= Pure Consort Kanghui =

Consort of Hong Taiji

Pure Consort Kanghui, of the Abaga Borjigit clan (康惠淑妃 博爾濟吉特氏; 1606 – June/July 1667), was a consort of Hong Taiji. Her personal name was Batemazao (巴特瑪璪).

== Life ==

=== Family background ===
Consort Kanghuishu was a member of Abaga Borjigit clan (阿霸垓博爾濟吉特氏)

- Father: Bodisai Chuhur (博迪塞楚祜爾), a tabunang of Abaga (塔布囊)

=== Life before entering imperial household ===
Batmadzoo was born in 1606 in Abaga, Southern Mongolia. There is no information when did she marry Ligdan Khan of Chahar. After the marriage, Batmadzoo was bestowed a title of Consort Doutumen (竇土門福晉), indicating she had been taken by Doutumen pass (竇土蠻萬戶). Ligdan Khan died in 1634 on his expedition to Qinghai. Batmazoo is alleged to have had a daughter with Ligdan Khan, named Shuchai (淑儕), who married Dorgon in 1640. However, imperial genealogy does not confirm that fact, stating that Dorgon's secondary consort was Lady Gongjit of Chahar.
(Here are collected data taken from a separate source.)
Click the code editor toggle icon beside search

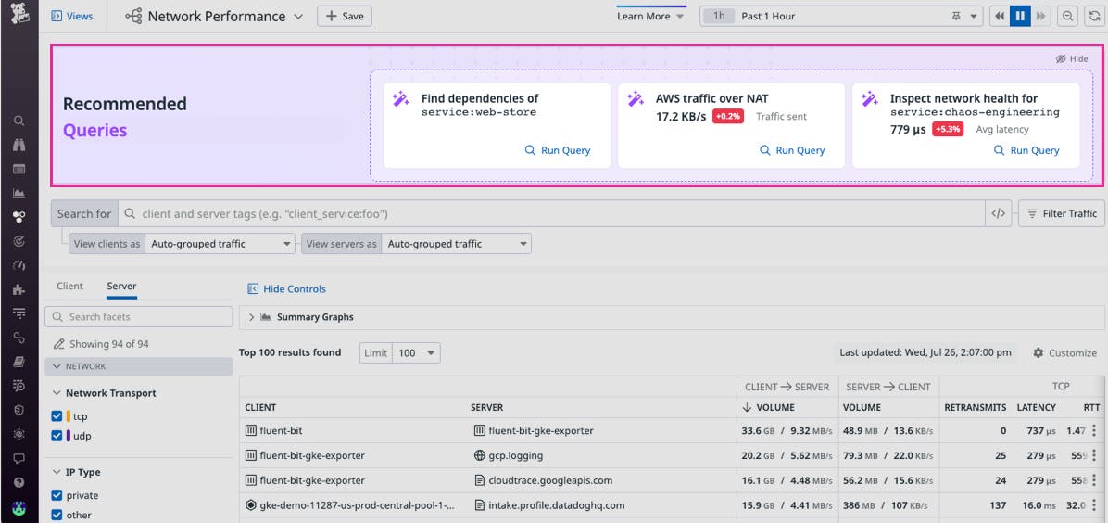(998, 213)
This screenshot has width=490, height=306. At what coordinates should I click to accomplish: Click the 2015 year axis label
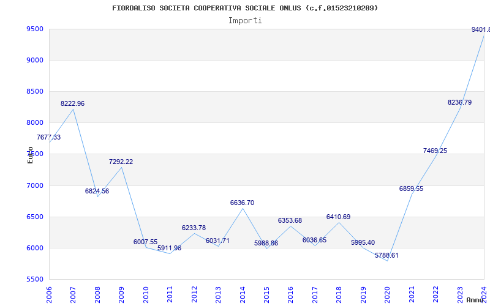[x=266, y=293]
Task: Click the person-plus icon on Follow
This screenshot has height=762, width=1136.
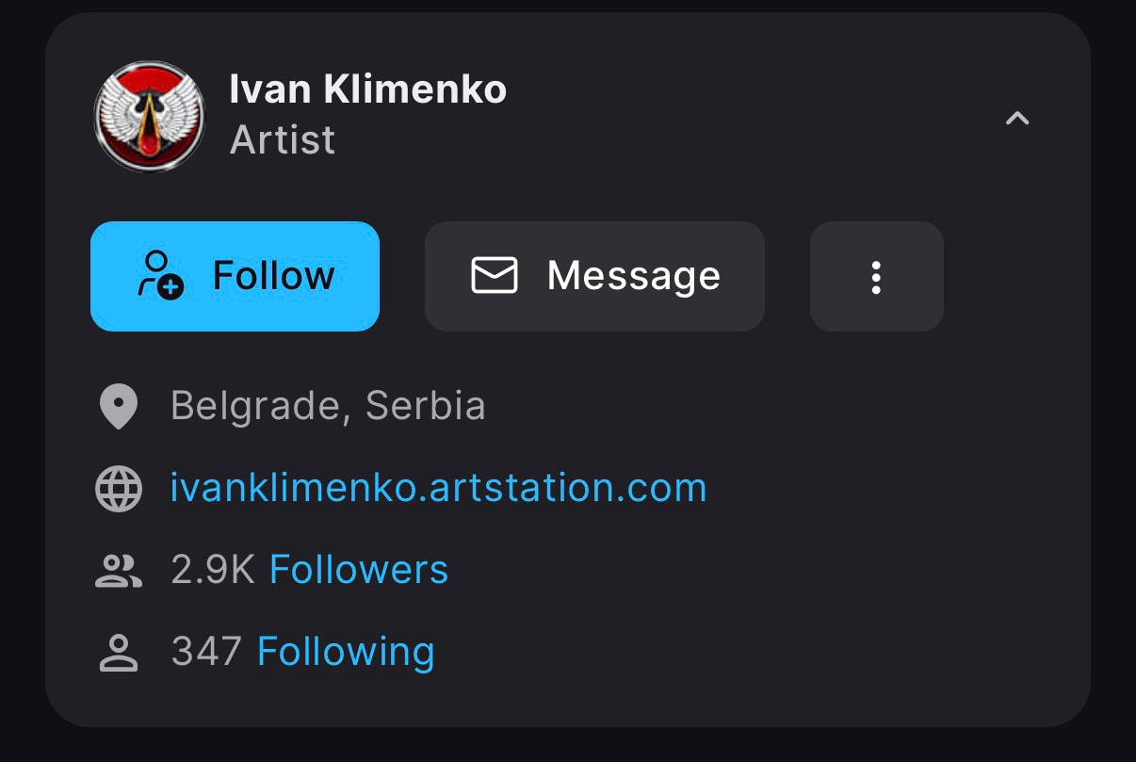Action: point(160,275)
=== Life in the Qing dynasty imperial court ===

==== During Chongde era ====
In September 1634, Batmadzoo was escorted to Hong Taiji's camp by her servant Duonikuleke (多尼庫勒克). Batmadzoo was accompanied by Ligdan Khan's aunt during the audience with Hong Taiji. After carrying out ritual bows, women were invited to the banket and granted sacrificial lambs and cows. Hong Taiji suggested Batmazao accompanying him, which meant emperor's desire to marry her. As there was no precedent that Manchu emperor had married widowed consort of Mongol khan, Daišan recommended Hong Taiji bestowing Batmadzoo a title of consort. Actually, Hong Taiji's foreign policy strategy involved marriage with 1 empress and two consorts from the ethnical minorities, which complied also with strategies of Mongol tribes. Batmazoo was one of the women selected as Hong Taiji's consorts.

Upon transition from Later Jin to Qing in 1636, Hong Taiji granted Batmazoo a title of secondary consort (側福晉) which was translated into Chinese as Consort Shu (淑妃). Batmazoo's residence in Mukden became Palace of Overflowing with Joy (衍慶宮; manchu: urgun i booi).
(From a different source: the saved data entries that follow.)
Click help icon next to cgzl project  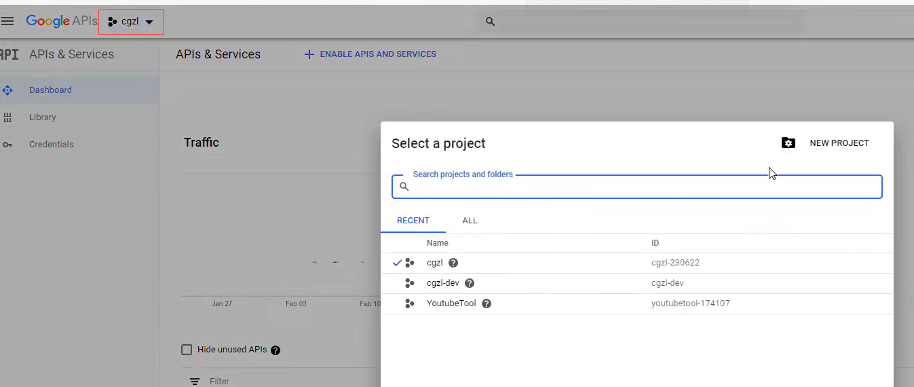[453, 263]
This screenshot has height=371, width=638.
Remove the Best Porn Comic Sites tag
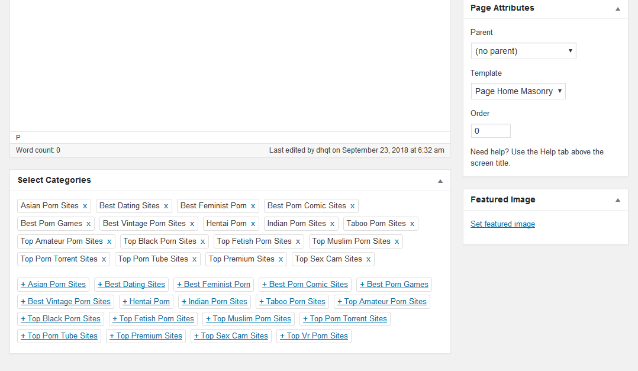pos(352,206)
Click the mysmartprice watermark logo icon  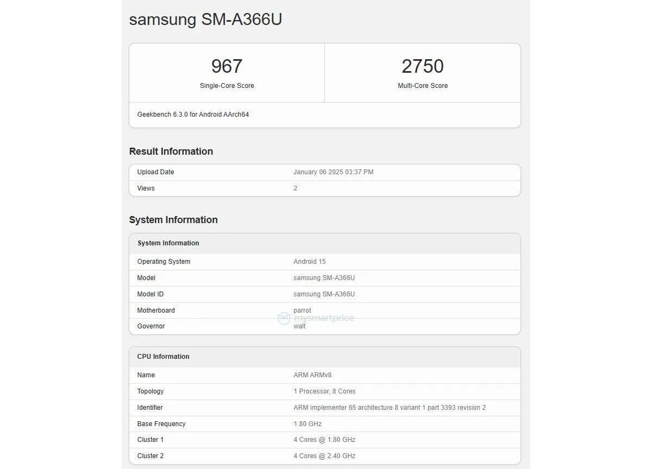pyautogui.click(x=284, y=318)
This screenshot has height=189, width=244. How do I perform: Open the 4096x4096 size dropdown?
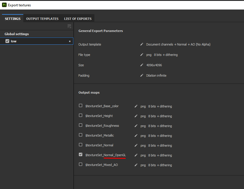(154, 65)
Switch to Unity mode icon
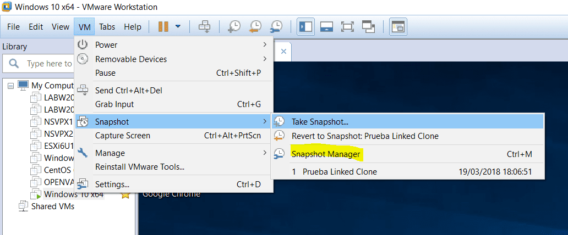 pos(368,26)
==== During Shunzhi era ====
In 1644, the capital city was officially moved to Beijing. In 1652, Shunzhi Emperor upgraded Batmazoo's title to Consort Kanghuishu (康惠淑妃, meaning: healthy, kind and virtuous). All palaces in the Forbidden City, including Cining palace, Yongqing palace and Yanxi palace, were renovated and redeveloped with addition of interconnectors, wells, fish ponds, terraces and walls, costing 194261 taels of silver. Yongqing palace was made a residence of Consort Kanghuishu, while Yanxi palace was given to Noble Consort Yijing in August 1652. Empress Dowager Xiaozhuang resided in Cining palace, a traditional and ceremonial residence of Empresses Dowager during the Ming dynasty.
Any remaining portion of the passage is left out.